Good afternoon,
Background
My question relates to the plotting of an arbitrary arc in space using discrete steps. It is unique, however, in that I am not drawing to a canvas in the typical sense. The firmware I am designing is for a gcode interpreter for a CNC mill that will translate commands into stepper motor movements. Now, I have already found a similar question on this very site, but the methodology suggested (Bresenham's Algorithm) appears to be incompatable for moving an object in space, as it only relies on the calculation of one octant of a circle which is then mirrored about the remaining axes of symmetry. Furthermore, the prescribed method of calculation an arc between two arbitrary angles relies on trigonometry (I am implementing on a microcontroller and would like to avoid costly trig functions, if possible) and simply not taking the steps that are out of the range. Finally, the algorithm only is designed to work in one rotational direction (e.g. counterclockwise).
Question
So, on to the actual question: Does anyone know of a general-purpose algorithm that can be used to "draw" an arbitrary arc in discrete steps while still giving respect to angular direction (CW / CCW)? The final implementation will be done in C, but the language for the purpose of the question is irrelevant.
Thank you in advance.
References
S.O post on drawing a simple circle using Bresenham's Algorithm:
"Drawing" an arc in discrete x-y steps
Wiki page describing Bresenham's Algorithm for a circle
http://en.wikipedia.org/wiki/Midpoint_circle_algorithm
Gcode instructions to be implemented (see. G2 and G3)

#### Problems:
• 1. In the arc-plotting question, what programming language will the final implementation be written in?
• 2. Summarize the arc-plotting question in two sentences.
• 3. Retype the arc-plotting question word for word, from "Thank you in" to "(see. G2 and G3)".

#### Data shown:
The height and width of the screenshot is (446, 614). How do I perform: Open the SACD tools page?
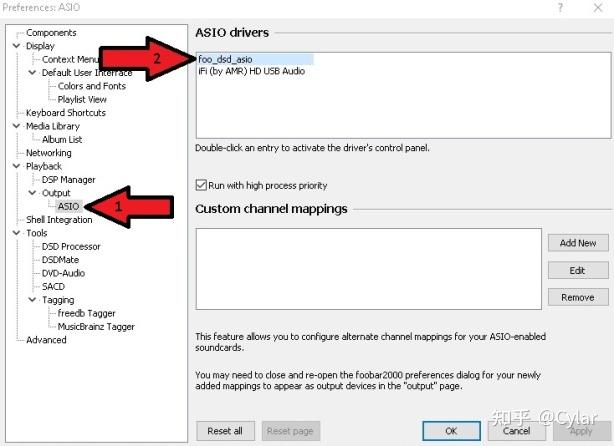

#### Responses per task:
• 1. C

• 2. The writer is designing firmware for a gcode interpreter for a CNC mill and finds Bresenham's Algorithm poorly suited to moving an object in space, since it calculates one octant and mirrors it, relies on trigonometry for arcs between arbitrary angles, and works in only one rotational direction. The writer asks whether anyone knows a general-purpose algorithm that can draw an arbitrary arc in discrete steps while respecting clockwise or counterclockwise direction.

• 3.
Thank you in advance.
References
S.O post on drawing a simple circle using Bresenham's Algorithm:
"Drawing" an arc in discrete x-y steps
Wiki page describing Bresenham's Algorithm for a circle
http://en.wikipedia.org/wiki/Midpoint_circle_algorithm
Gcode instructions to be implemented (see. G2 and G3)